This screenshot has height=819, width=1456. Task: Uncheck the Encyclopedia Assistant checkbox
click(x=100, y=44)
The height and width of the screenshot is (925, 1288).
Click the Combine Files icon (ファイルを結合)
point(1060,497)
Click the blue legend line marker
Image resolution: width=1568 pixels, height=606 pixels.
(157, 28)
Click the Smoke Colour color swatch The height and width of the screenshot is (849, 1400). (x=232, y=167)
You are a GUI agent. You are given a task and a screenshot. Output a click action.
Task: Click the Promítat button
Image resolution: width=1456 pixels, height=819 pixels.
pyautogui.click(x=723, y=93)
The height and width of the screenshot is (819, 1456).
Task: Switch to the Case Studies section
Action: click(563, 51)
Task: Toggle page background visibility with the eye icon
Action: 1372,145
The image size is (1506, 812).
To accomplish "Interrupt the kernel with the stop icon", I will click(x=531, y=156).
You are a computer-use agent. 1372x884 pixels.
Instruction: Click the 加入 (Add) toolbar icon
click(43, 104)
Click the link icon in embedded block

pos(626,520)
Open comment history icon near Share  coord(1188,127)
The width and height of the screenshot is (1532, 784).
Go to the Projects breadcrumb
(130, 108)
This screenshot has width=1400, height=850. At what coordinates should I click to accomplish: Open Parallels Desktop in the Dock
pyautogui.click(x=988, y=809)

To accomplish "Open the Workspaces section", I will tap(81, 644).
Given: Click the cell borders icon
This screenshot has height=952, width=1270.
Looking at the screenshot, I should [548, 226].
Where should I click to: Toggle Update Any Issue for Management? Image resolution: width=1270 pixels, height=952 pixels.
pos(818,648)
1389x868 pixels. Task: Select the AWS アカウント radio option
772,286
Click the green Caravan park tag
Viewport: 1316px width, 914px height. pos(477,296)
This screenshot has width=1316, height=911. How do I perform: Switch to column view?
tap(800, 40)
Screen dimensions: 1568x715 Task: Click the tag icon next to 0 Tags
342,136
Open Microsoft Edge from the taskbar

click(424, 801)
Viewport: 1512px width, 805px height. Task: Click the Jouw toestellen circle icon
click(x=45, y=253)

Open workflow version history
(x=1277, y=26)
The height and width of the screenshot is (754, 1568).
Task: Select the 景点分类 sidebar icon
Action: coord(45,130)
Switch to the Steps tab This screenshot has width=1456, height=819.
- - -
• **About this exercise**:
Above are the records; print exactly the lines from the line with "Open comment history" to the line with "Given: Click the cell borders icon", including both, and nothing else.

• **Solved problem**:
Open comment history icon near Share  coord(1188,127)
The width and height of the screenshot is (1532, 784).
Go to the Projects breadcrumb
(130, 108)
This screenshot has width=1400, height=850. At what coordinates should I click to accomplish: Open Parallels Desktop in the Dock
pyautogui.click(x=988, y=809)

To accomplish "Open the Workspaces section", I will tap(81, 644).
Given: Click the cell borders icon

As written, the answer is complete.